> **Task**: Can you reproduce the records verbatim from the line containing "Image resolution: width=948" through the line containing "y-tick-label: 0.15 is"?

> **Dataset extract**:
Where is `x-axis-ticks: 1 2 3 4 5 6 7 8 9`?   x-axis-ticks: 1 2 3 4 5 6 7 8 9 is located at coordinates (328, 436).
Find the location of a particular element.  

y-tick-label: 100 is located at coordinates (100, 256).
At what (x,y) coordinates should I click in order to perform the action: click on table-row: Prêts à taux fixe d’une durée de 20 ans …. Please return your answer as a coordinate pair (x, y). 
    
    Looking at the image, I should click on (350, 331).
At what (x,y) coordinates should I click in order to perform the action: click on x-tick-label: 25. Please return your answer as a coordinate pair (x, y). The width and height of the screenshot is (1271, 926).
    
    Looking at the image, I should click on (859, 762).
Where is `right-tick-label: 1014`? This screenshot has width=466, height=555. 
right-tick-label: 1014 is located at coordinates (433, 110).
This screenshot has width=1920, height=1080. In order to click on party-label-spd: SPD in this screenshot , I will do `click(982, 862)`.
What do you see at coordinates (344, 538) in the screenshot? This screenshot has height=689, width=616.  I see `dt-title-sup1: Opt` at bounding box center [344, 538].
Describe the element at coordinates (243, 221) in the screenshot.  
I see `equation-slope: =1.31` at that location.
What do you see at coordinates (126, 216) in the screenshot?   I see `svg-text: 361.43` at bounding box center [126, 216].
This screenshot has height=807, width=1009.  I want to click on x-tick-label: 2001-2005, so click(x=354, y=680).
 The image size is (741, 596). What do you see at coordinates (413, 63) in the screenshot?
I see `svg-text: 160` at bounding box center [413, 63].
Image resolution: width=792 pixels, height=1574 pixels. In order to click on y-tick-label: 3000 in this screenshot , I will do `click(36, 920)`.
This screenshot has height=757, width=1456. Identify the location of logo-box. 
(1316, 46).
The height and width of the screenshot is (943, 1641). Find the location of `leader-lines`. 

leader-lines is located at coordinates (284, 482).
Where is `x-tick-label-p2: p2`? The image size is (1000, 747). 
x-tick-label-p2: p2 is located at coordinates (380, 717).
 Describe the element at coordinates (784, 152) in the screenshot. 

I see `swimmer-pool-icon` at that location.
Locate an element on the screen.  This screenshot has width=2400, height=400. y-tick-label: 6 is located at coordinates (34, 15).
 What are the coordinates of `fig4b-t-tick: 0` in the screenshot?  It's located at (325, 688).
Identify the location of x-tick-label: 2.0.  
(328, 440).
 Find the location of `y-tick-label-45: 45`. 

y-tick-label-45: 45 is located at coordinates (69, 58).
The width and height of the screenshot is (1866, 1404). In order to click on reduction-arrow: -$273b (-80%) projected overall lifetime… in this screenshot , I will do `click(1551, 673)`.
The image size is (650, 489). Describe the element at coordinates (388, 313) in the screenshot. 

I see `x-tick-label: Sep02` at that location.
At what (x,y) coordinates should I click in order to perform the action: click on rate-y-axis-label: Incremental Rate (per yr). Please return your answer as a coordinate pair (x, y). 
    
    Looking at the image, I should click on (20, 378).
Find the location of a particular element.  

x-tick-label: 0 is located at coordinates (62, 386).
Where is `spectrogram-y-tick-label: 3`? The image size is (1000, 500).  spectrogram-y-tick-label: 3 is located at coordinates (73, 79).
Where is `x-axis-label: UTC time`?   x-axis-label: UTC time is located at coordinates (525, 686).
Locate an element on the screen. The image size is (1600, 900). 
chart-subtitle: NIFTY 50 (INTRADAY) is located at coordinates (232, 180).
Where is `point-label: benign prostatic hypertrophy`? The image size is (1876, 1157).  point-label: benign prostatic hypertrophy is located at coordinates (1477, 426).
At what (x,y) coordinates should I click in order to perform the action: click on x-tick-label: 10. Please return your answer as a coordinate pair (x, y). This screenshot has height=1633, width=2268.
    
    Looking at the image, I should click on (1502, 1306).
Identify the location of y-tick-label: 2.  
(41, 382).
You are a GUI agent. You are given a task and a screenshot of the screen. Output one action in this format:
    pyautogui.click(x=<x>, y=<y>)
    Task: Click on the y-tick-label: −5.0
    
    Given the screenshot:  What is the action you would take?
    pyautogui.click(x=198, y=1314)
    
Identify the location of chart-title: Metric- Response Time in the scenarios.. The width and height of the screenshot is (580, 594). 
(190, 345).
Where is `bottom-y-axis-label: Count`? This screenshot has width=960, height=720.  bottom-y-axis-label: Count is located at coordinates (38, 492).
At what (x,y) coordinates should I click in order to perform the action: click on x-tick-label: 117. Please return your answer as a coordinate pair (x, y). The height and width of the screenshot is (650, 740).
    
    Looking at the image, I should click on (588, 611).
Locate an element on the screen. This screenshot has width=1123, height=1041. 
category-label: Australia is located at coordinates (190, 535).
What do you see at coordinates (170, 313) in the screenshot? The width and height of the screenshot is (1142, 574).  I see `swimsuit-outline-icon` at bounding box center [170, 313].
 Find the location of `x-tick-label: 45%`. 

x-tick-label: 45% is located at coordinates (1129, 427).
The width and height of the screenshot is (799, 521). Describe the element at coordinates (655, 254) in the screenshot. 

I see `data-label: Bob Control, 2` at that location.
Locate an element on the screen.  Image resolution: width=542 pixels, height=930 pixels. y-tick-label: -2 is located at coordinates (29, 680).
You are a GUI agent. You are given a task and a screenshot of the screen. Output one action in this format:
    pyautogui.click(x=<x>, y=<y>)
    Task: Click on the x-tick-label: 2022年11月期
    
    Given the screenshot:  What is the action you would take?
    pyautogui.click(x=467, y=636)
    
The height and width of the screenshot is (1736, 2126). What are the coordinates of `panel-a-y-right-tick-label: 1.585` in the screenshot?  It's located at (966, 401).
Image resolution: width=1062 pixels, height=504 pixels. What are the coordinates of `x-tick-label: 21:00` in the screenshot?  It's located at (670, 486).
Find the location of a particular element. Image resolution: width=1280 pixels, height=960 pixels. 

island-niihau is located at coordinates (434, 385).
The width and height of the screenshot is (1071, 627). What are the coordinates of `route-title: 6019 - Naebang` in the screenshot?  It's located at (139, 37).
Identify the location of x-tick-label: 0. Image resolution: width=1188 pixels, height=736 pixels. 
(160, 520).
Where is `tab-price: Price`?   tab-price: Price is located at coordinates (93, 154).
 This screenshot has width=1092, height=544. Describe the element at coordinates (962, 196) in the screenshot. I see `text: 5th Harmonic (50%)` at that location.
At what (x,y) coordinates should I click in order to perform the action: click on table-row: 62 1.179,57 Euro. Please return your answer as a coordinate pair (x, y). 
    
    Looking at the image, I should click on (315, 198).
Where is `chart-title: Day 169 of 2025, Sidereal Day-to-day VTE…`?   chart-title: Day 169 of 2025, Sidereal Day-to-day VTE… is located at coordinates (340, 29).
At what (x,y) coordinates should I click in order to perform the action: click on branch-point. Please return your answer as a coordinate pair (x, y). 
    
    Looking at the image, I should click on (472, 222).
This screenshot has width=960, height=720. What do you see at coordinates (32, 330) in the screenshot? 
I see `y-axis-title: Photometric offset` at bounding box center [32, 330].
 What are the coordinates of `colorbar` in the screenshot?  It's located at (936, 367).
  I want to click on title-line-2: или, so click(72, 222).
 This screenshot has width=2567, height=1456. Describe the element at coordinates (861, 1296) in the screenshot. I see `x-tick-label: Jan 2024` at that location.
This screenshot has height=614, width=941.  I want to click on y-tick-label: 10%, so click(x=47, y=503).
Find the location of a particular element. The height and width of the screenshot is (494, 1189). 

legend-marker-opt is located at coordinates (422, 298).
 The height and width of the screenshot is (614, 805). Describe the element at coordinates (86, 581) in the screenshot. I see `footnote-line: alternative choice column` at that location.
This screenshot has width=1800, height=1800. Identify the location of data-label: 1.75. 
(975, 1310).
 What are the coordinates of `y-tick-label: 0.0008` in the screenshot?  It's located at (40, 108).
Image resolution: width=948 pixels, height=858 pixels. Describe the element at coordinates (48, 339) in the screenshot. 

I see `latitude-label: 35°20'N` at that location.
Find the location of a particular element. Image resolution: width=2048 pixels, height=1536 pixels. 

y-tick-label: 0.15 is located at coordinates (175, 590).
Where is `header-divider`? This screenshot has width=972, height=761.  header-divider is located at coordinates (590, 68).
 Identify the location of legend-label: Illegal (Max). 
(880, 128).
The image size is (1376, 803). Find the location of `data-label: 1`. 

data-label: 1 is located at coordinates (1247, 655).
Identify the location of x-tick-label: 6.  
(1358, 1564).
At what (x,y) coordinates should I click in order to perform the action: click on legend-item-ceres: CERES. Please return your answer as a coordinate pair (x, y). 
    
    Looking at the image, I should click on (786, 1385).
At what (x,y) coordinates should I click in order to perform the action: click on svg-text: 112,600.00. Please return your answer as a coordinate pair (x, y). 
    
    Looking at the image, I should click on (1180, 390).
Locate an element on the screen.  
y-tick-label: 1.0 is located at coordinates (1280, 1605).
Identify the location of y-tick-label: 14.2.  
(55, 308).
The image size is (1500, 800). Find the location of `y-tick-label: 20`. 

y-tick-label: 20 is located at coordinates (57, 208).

> **Response for this exercise**:
Image resolution: width=948 pixels, height=858 pixels. Describe the element at coordinates (48, 339) in the screenshot. 

I see `latitude-label: 35°20'N` at that location.
Find the location of a particular element. Image resolution: width=2048 pixels, height=1536 pixels. 

y-tick-label: 0.15 is located at coordinates (175, 590).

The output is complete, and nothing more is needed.